© JUNGE FREIHEIT Verlag GmbH & Co. www.jungefreiheit.de 37/16 / 09. September 2016

Maulkorb für Mafia-Doku
Das Oberlandesgericht Dresden hat eine erneute Ausstrahlung einer Dokumentation über die ‘Ndrangheta untersagt
Martina Meckelein

Im November 2015 strahlte der Mitteldeutsche Rundfunk (MDR) eine 30minütige Fernsehdokumentation über die Netzwerke der italienischen Organisierten Kriminalität aus. Ihr Titel: „Provinz der Bosse – Mafia in Mitteldeutschland“. Der Film dokumentiert laut MDR die Aktivitäten der kalabrischen ‘Ndrangheta und anderer krimineller Gruppen in den östlichen Bundesländern. Die Recherchen der drei Journalisten Axel Hemmerling, Ludwig Kendzia und Fabio Ghelli führten allerdings dazu, daß nicht die Herren der ehrenwerten Gesellschaft, sondern sie selbst vor Gericht geladen wurden – als Zeugen.

Über Jahre hatten die Reporter Mafiastrukturen recherchiert. In der Sendung dokumentierten sie, wie die ‘Ndrangheta nach der Wende Drogengelder in Mitteldeutschland investierte, indem Mafia-Unterhändler Immobilien kauften und in Restaurants umwandelten. Weder nannten die Reporter im Bericht die mutmaßlichen Mitglieder der ‘Ndrangheta namentlich, noch zeigten sie Fotos von ihnen. Doch ein italienischer Restaurantbesitzer klagte auf Unterlassung. Er fühle sich erkannt, denn in der Sendung wurde sein Lokal gezeigt. 

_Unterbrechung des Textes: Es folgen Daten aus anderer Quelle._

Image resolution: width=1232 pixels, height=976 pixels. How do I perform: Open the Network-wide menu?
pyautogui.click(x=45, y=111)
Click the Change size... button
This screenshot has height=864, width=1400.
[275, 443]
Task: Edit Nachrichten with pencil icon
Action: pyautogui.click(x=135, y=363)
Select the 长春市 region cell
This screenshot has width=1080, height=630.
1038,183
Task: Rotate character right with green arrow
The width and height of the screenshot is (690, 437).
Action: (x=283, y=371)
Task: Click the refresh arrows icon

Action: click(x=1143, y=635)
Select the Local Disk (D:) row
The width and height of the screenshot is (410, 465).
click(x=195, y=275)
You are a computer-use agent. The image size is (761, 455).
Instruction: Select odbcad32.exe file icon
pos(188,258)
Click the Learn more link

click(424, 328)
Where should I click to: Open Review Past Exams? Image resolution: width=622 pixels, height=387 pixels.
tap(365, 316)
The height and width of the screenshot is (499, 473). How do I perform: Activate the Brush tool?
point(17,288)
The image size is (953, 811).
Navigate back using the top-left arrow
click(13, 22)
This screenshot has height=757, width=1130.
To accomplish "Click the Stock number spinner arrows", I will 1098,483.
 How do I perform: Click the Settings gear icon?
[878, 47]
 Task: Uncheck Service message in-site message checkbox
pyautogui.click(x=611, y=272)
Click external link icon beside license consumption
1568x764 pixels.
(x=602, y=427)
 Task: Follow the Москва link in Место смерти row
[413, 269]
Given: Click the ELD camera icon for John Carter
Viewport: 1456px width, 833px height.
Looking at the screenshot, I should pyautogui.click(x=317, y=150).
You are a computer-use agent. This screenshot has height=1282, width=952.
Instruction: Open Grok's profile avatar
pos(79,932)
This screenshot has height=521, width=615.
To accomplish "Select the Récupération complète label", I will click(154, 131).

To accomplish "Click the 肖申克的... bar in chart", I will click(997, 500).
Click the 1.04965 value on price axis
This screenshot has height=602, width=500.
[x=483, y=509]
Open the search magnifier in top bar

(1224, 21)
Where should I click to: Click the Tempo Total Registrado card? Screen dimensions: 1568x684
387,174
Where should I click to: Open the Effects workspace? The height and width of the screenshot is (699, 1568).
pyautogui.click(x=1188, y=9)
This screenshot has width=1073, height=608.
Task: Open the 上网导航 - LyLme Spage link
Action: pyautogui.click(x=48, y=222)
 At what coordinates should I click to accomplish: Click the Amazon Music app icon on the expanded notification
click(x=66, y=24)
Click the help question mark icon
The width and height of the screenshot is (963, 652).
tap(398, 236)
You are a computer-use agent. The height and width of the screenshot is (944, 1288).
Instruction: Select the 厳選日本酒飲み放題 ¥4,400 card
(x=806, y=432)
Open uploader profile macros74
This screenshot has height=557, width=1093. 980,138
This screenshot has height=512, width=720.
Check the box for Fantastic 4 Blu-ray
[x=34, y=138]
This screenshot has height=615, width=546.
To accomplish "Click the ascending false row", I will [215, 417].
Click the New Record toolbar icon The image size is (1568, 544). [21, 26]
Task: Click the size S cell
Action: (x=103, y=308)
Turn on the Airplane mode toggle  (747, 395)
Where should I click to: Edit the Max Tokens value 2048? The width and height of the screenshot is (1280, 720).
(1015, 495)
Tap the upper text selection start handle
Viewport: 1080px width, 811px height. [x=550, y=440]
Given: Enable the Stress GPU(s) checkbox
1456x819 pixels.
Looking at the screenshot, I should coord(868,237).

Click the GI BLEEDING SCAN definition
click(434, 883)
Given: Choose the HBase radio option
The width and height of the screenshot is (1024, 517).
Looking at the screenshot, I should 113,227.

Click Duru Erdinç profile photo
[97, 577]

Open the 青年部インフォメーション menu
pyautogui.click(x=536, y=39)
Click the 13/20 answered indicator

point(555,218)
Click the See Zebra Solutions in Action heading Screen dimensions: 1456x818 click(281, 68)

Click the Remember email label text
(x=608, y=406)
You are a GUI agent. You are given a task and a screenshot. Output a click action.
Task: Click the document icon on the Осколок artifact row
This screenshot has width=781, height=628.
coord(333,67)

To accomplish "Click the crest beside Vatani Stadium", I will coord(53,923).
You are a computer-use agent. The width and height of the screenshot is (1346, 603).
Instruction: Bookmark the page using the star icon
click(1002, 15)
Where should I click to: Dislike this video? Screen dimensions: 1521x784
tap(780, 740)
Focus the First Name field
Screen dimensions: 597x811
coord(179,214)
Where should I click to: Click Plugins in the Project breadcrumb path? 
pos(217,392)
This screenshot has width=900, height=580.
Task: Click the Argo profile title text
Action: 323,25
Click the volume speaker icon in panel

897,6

Das Landgericht Leipzig gab ihm am 2. Februar 2016 recht. Die Kammer verbot dem MDR bei Androhung eines Ordnungsgeldes von bis zu 250.000 Euro, den Wirt wörtlich oder sinngemäß als Mitglied der `Ndrangheta zu bezeichnen. Der Film darf in seiner ursprünglichen Fassung nicht gezeigt werden.

Verfahren gegen Strukturen des organisierten Verbrechens in Deutschland sind selten. Denn eine Beweislastumkehr, wie in Italien bei Mafia-Ermittlungen, gibt es hierzulande nicht. Auch Journalisten bleibt meistens nur die Verdachtsberichterstattung, deren Voraussetzungen hoch sind: zugelassene Anklage vor Gericht, öffentliches Interesse an der Berichterstattung, Eigenrecherche, Stellungnahme des Betroffenen einschließlich entlastender Argumente, und die Betroffenen sollten nicht identifizierbar sein.

Der MDR sperrte den Film, legte jedoch gegen die Entscheidung des Gerichts Rechtsmittel ein, unter anderem mit der Begründung, daß eine Neubearbeitung mit „erheblichem, auch finanziellem Aufwand“ verbunden sei. Am 30. August hat das Oberlandesgericht Dresden die Berufung nun abgewiesen.